What Christina’s Portrait is about
A high school student goes in search of a ghost. She uncovers a mystery, a story of heartbreak, and someone who can help her deal with her own loss.
Benicia is a budding videographer. When she and her friend Maya are caught trying to capture a video of a ghost that supposedly haunts her high school, her principal gives her an assignment. She must uncover the truth about Christina Anderson, the girl who was tragically killed 44 years earlier. Their only clue is a portrait of her that appeared in the yearbook. It’s a painting created by an unknown artist.
Benicia and Maya interview Christina’s classmates, who are still grieving for their lost friend decades later. But the one person who knew Christina best is Noreen Davis. She was the last person to see Christina alive. But she refuses to talk—and for deeply personal reasons.
As Benicia uncovers the truth about Christina and her mysterious portrait, she must come to terms with her mother’s death from COVID. She finds a budding romance with Agustín, a fellow videographer who is dealing with a tragedy of his own. And when Benicia and her friends finally come face-to-face with Noreen, they learn about a painful truth that has been buried for over 40 years.

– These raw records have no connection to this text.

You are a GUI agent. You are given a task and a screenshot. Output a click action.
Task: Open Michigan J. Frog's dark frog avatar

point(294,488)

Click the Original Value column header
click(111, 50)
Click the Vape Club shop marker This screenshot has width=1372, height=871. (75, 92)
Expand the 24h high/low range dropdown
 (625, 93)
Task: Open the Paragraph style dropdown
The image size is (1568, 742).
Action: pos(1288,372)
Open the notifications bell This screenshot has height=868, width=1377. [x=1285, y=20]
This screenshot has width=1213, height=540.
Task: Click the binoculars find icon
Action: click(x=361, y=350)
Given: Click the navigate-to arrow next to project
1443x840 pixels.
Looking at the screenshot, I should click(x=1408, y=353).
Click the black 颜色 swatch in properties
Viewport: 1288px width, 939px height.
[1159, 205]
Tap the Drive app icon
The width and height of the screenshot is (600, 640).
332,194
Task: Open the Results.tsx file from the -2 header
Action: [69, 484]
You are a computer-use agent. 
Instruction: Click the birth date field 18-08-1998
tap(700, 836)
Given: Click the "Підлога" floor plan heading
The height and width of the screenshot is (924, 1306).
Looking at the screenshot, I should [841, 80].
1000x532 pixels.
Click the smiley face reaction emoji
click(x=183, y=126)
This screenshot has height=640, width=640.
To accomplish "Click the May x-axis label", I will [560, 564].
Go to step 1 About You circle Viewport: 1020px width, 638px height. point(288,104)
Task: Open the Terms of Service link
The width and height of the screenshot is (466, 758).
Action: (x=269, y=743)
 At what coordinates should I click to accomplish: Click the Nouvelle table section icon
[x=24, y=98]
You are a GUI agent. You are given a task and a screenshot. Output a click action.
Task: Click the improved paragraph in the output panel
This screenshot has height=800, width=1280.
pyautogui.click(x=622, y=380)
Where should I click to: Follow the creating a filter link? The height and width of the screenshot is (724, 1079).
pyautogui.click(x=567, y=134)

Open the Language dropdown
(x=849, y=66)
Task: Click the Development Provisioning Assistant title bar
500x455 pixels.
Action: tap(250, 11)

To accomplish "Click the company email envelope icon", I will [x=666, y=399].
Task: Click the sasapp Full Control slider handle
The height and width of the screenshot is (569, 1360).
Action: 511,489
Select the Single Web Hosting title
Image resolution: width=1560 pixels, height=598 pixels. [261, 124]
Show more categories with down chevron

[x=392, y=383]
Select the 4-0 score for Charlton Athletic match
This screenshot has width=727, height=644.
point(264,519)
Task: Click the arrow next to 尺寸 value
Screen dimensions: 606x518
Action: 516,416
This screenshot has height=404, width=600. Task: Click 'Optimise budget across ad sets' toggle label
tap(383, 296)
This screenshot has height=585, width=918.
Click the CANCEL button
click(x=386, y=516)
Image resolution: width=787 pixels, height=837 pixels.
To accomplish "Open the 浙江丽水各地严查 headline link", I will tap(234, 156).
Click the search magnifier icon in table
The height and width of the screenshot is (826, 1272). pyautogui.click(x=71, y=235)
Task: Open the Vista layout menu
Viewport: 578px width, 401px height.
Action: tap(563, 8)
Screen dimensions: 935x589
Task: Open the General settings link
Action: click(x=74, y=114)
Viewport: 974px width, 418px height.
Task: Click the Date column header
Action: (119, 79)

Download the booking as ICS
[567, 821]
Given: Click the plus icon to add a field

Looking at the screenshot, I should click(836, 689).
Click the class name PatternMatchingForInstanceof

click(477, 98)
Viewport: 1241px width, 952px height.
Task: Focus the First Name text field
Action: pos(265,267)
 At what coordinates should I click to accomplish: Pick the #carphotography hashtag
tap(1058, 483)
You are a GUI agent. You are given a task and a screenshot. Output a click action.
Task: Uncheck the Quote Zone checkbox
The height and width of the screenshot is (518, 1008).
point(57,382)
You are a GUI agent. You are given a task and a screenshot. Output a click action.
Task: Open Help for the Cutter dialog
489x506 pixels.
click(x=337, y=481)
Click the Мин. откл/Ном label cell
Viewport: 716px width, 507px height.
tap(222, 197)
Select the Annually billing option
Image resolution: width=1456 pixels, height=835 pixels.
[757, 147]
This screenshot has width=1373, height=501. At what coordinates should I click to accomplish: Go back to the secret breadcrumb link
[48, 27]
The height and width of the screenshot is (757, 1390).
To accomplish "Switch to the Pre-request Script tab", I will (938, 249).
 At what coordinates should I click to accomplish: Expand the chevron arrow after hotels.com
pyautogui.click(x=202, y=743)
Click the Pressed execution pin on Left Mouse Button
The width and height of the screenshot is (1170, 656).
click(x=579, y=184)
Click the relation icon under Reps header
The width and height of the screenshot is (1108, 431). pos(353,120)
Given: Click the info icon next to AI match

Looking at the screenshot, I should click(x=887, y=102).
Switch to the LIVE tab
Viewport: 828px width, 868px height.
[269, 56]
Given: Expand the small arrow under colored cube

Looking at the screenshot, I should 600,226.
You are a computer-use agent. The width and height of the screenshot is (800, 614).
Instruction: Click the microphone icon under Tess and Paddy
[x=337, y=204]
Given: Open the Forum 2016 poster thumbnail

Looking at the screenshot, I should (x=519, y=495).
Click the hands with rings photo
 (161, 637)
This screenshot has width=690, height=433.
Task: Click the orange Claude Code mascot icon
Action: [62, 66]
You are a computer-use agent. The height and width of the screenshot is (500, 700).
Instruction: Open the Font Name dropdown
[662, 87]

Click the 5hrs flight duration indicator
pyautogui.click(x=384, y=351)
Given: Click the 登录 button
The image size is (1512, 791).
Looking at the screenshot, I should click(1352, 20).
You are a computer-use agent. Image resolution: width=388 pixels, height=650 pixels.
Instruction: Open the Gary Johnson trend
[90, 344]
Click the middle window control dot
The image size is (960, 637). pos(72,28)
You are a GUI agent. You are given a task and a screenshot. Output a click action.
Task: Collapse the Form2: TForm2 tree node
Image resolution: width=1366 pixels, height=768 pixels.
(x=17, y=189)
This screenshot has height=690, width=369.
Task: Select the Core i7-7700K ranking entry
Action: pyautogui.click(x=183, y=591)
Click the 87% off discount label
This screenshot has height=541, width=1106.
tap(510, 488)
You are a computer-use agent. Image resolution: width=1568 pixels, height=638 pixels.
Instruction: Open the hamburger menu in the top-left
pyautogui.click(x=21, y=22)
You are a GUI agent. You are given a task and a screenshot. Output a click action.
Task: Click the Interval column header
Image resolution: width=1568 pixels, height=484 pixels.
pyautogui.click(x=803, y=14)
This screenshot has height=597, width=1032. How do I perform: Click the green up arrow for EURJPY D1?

The present will face the past in Christina’s Portrait, a novel that shows the healing power of storytelling.
What it’s not about
If you follow my site, you’ll see a number of posts about Mary Ann Henderson. She was my classmate who was killed at our school in 1976 and whose ghost is rumored to haunt the school. Christina’s Portrait is not about her.
As I was working on this novel during NaNoWriMo, I realized I needed to do a fictionalized version of this story. To do it right, I had to take Christina Anderson further and further away from Mary Ann Henderson. Not only did I have to change key dates and details, I had to make sure Christina’s appearance and personality are different. For example, Mary Ann was renowned as a budding artist. Christina is not, as described in this scene:
“I took an art class in junior high, but I wasn’t very good at it.”
I couldn’t imagine Christina not being good at anything.
You can think of Christina’s Portrait like Inherit the Wind. I use a fictionalized version to explore themes and cover issues that weren’t a part of the actual event. And Christina’s Portrait covers many issues past and present, including the San Fernando Valley’s difficult path to racial integration, the COVID pandemic, gun violence, the struggles of LGBTQ+ youth, and the need for communities (and our country as a whole) to face the difficult parts of our history.
I hope by telling this fictional story that it opens the door for someone to tell the actual story about Mary Ann Henderson.
The beta reading process
I will be reaching out to beta readers soon. Because this novel includes a number of communities and touches several sensitive subjects, honest feedback is important. I’ll keep you posted on my progress. Thank you for your support, and I look forward to sharing Christina’s Portrait with readers soon.